My career in home construction has always put my status among the exploited working class at odds with my complicity in the housing crisis. I’ve never felt good about working for these people. I charge them exorbitant amounts of money and spend it on mutual aid, I commit all of my free time to organizing with a focus on tenant advocacy, but the bottom line is I’m giving these people more than I could ever take from them. They pay me a wage that’s worth less and less every year, money they’ll make back in equity next quarter, and in exchange I trade them my skills, my strength, my joints, my youth, pieces of me that I’ll never get back.
That’s not to say I don’t enjoy my work. I actually find it very rewarding. I’ve spent years training both my eyes and my hands to see the small things and make them perfect. Every time I pull off a tricky project or bring a client’s vision to life, I see in its reflection the thousands of hours I’ve spent honing my craft, challenging myself, succeeding many times and failing even more. My work is artisanal, handcrafted, meticulous, and I take pride in that. I’m still far from mastery, but much closer to it than most. It’s just bittersweet that the reward for it is watching people I went to high school with get strung out by the river.
I live in Bozeman, have for 24 years. During the winter I work at the Yellowstone Club, in large measure because they’re the only game in town that meshes with my work as a fishing guide during the summer. Everything you’ve said is true, and you’re not alone in feeling as you do. I can assure you of that!
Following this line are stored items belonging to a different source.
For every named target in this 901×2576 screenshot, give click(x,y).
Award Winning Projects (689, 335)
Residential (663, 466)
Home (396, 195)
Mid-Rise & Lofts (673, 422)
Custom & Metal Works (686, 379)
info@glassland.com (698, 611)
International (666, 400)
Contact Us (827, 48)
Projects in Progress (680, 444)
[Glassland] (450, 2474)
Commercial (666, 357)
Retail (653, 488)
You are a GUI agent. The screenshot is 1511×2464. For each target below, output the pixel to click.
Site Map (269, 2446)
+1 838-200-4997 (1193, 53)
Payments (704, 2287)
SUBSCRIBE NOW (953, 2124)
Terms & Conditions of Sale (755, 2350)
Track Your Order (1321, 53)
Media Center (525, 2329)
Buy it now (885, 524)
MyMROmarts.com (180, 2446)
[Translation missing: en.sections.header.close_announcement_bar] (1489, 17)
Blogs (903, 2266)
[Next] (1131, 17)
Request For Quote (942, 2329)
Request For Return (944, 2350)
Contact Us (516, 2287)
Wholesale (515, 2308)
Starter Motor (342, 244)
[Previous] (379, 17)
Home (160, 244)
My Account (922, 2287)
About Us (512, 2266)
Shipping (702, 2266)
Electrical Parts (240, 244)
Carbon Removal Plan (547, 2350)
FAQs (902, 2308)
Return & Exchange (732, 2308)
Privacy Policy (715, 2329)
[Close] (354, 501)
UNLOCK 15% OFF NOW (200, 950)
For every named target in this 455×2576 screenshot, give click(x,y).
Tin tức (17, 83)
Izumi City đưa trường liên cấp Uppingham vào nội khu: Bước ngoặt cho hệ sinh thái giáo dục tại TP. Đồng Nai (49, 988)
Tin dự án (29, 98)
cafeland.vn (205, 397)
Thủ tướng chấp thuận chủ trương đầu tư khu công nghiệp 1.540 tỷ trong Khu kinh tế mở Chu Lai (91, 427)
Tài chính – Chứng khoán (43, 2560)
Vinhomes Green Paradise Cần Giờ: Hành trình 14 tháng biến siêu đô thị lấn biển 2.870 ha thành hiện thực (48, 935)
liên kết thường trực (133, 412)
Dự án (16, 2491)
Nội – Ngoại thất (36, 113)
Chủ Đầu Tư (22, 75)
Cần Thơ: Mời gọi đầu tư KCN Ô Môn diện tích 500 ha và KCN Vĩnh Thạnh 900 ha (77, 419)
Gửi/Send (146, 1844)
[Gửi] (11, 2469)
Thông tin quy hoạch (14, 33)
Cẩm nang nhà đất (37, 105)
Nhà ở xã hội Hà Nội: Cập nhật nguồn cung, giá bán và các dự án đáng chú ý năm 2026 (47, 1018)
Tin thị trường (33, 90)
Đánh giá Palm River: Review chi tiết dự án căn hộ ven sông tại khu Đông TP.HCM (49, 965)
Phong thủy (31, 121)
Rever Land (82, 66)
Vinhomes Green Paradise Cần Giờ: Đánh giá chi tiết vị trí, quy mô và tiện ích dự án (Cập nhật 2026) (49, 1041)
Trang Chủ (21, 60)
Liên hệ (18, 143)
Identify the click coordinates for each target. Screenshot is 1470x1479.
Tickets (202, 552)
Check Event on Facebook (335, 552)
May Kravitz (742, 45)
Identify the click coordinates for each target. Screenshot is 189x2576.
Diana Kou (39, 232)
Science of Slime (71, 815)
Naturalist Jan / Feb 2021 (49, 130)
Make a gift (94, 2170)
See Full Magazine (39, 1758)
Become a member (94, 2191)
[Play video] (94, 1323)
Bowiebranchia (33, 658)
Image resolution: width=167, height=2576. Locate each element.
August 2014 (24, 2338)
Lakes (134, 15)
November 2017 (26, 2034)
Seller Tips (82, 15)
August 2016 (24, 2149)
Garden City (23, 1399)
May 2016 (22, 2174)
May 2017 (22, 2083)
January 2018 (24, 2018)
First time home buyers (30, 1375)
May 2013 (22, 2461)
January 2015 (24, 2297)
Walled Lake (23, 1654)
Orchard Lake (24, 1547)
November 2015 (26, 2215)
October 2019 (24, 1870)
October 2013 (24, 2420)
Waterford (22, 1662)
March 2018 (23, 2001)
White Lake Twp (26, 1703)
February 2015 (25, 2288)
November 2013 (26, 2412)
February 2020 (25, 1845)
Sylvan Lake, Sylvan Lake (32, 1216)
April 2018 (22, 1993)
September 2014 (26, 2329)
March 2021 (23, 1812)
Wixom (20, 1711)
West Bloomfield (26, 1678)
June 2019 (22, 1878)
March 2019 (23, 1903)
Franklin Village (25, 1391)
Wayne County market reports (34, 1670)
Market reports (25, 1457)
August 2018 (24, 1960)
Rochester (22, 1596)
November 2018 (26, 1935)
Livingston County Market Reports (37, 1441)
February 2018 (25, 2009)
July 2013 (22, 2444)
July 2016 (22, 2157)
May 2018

You know I worked in construction as well but I was just a lowly office person. But it's disgusting how these people operate. You harbor the feelings that I used to harbor, the resentment byw, editing for clarity, and now I'm just so emotionally dead lol. I would have liked to be able to go back to school and said go into the construction field. But here I am unable to even go back to school and meanwhile I know that there are people out there that cut down 200-year-old trees and 400 and 600-year-old trees and then they just pay a fine because that's all that those trees were worth to them was some pocket change of millionaires.
It's grotesque and what's even more disgusting to me is how banks basically disallow the building of homes like small two bedroom two bath home, you're SOL.
Constantly seeing these fancy renovations as well as just awful. I can't tell you how many ugly fake ghost wood floors I've seen just threw all these new homes. I prefer carpet because it's soft, but that's not what is the hot commodity right now.
I felt this post in my soul. This was just a truly a good post. I think I've written something similar before.
I don't know how these people even exist and go home at night and sleep well. And you know I wanted to move to montana. It was a dream state for me and so was Colorado. And now it's will forever just be a dream.
Edited for clarity and to say thank you. I just started my own substack, because, if 420blazeit69 can do it, so can I.